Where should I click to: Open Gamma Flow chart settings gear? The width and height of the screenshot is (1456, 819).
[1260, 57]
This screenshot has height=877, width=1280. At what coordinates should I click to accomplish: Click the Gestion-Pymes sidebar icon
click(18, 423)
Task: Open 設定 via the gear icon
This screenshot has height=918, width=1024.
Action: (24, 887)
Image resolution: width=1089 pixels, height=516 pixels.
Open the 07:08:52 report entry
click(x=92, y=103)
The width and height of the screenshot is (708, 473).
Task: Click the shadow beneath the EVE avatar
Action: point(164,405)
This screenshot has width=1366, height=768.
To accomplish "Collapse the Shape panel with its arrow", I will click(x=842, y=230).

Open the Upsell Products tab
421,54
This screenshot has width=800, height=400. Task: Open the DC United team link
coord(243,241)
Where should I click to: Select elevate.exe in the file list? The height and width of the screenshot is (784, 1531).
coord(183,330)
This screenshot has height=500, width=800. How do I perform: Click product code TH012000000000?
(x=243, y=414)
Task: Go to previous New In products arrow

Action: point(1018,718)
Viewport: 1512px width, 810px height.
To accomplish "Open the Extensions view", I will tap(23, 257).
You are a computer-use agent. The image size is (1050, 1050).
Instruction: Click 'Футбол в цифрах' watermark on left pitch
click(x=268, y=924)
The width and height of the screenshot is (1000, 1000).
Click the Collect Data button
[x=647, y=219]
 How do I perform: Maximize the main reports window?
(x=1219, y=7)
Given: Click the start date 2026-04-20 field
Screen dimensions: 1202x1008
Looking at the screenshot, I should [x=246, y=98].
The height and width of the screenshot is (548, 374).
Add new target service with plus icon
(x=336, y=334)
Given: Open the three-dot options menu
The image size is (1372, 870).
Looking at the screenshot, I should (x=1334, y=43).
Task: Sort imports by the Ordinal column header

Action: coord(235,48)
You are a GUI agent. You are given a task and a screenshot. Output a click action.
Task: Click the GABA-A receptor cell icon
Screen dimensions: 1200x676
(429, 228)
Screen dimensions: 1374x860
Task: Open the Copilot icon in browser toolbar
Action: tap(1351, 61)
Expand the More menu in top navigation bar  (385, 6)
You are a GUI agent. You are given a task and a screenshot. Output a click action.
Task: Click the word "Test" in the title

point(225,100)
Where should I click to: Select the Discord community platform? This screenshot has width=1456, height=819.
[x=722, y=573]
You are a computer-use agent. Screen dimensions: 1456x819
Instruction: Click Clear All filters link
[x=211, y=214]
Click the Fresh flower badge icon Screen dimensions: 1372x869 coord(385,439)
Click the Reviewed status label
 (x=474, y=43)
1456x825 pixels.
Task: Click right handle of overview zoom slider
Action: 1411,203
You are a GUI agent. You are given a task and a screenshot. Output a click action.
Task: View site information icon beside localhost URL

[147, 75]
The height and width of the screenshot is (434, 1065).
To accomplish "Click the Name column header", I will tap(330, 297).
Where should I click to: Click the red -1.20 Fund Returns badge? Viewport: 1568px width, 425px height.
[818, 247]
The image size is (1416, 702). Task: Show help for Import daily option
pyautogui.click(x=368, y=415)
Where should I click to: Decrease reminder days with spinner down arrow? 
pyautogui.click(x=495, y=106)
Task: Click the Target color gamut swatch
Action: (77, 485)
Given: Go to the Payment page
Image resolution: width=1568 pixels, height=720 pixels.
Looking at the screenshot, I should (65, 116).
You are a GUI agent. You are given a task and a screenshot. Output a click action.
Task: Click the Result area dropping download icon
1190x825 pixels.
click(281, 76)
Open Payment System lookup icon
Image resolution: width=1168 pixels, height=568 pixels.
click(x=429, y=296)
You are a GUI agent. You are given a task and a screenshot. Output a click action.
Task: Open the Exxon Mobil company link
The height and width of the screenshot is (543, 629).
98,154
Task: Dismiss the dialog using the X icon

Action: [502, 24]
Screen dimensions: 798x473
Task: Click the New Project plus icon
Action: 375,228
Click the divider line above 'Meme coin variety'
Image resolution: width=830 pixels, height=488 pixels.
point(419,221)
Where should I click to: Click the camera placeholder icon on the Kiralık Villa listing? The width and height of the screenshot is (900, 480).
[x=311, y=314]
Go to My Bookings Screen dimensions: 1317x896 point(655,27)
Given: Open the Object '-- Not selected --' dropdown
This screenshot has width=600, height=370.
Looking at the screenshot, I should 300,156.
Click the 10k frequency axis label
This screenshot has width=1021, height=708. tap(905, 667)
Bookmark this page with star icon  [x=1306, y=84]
_ _ _ _
* **SET EXERCISE**
Copy the listing above line for line, with no changes.

* **EXERCISE OUTPUT**
Where should I click to: Open Gamma Flow chart settings gear? The width and height of the screenshot is (1456, 819).
[1260, 57]
This screenshot has height=877, width=1280. At what coordinates should I click to accomplish: Click the Gestion-Pymes sidebar icon
click(18, 423)
Task: Open 設定 via the gear icon
This screenshot has height=918, width=1024.
Action: (24, 887)
Image resolution: width=1089 pixels, height=516 pixels.
Open the 07:08:52 report entry
click(x=92, y=103)
The width and height of the screenshot is (708, 473).
Task: Click the shadow beneath the EVE avatar
Action: point(164,405)
This screenshot has width=1366, height=768.
To accomplish "Collapse the Shape panel with its arrow", I will click(x=842, y=230).

Open the Upsell Products tab
421,54
This screenshot has width=800, height=400. Task: Open the DC United team link
coord(243,241)
Where should I click to: Select elevate.exe in the file list? The height and width of the screenshot is (784, 1531).
coord(183,330)
This screenshot has height=500, width=800. How do I perform: Click product code TH012000000000?
(x=243, y=414)
Task: Go to previous New In products arrow

Action: point(1018,718)
Viewport: 1512px width, 810px height.
To accomplish "Open the Extensions view", I will tap(23, 257).
You are a computer-use agent. The image size is (1050, 1050).
Instruction: Click 'Футбол в цифрах' watermark on left pitch
click(x=268, y=924)
The width and height of the screenshot is (1000, 1000).
Click the Collect Data button
[x=647, y=219]
 How do I perform: Maximize the main reports window?
(x=1219, y=7)
Given: Click the start date 2026-04-20 field
Screen dimensions: 1202x1008
Looking at the screenshot, I should [x=246, y=98].
The height and width of the screenshot is (548, 374).
Add new target service with plus icon
(x=336, y=334)
Given: Open the three-dot options menu
The image size is (1372, 870).
Looking at the screenshot, I should (x=1334, y=43).
Task: Sort imports by the Ordinal column header

Action: coord(235,48)
You are a GUI agent. You are given a task and a screenshot. Output a click action.
Task: Click the GABA-A receptor cell icon
Screen dimensions: 1200x676
(429, 228)
Screen dimensions: 1374x860
Task: Open the Copilot icon in browser toolbar
Action: tap(1351, 61)
Expand the More menu in top navigation bar  (385, 6)
You are a GUI agent. You are given a task and a screenshot. Output a click action.
Task: Click the word "Test" in the title

point(225,100)
Where should I click to: Select the Discord community platform? This screenshot has width=1456, height=819.
[x=722, y=573]
You are a computer-use agent. Screen dimensions: 1456x819
Instruction: Click Clear All filters link
[x=211, y=214]
Click the Fresh flower badge icon Screen dimensions: 1372x869 coord(385,439)
Click the Reviewed status label
 (x=474, y=43)
1456x825 pixels.
Task: Click right handle of overview zoom slider
Action: 1411,203
You are a GUI agent. You are given a task and a screenshot. Output a click action.
Task: View site information icon beside localhost URL

[147, 75]
The height and width of the screenshot is (434, 1065).
To accomplish "Click the Name column header", I will tap(330, 297).
Where should I click to: Click the red -1.20 Fund Returns badge? Viewport: 1568px width, 425px height.
[818, 247]
The image size is (1416, 702). Task: Show help for Import daily option
pyautogui.click(x=368, y=415)
Where should I click to: Decrease reminder days with spinner down arrow? 
pyautogui.click(x=495, y=106)
Task: Click the Target color gamut swatch
Action: (77, 485)
Given: Go to the Payment page
Image resolution: width=1568 pixels, height=720 pixels.
Looking at the screenshot, I should (65, 116).
You are a GUI agent. You are given a task and a screenshot. Output a click action.
Task: Click the Result area dropping download icon
1190x825 pixels.
click(281, 76)
Open Payment System lookup icon
Image resolution: width=1168 pixels, height=568 pixels.
click(x=429, y=296)
You are a GUI agent. You are given a task and a screenshot. Output a click action.
Task: Open the Exxon Mobil company link
The height and width of the screenshot is (543, 629).
98,154
Task: Dismiss the dialog using the X icon

Action: [502, 24]
Screen dimensions: 798x473
Task: Click the New Project plus icon
Action: 375,228
Click the divider line above 'Meme coin variety'
Image resolution: width=830 pixels, height=488 pixels.
point(419,221)
Where should I click to: Click the camera placeholder icon on the Kiralık Villa listing? The width and height of the screenshot is (900, 480).
[x=311, y=314]
Go to My Bookings Screen dimensions: 1317x896 point(655,27)
Given: Open the Object '-- Not selected --' dropdown
This screenshot has width=600, height=370.
Looking at the screenshot, I should 300,156.
Click the 10k frequency axis label
This screenshot has width=1021, height=708. tap(905, 667)
Bookmark this page with star icon  [x=1306, y=84]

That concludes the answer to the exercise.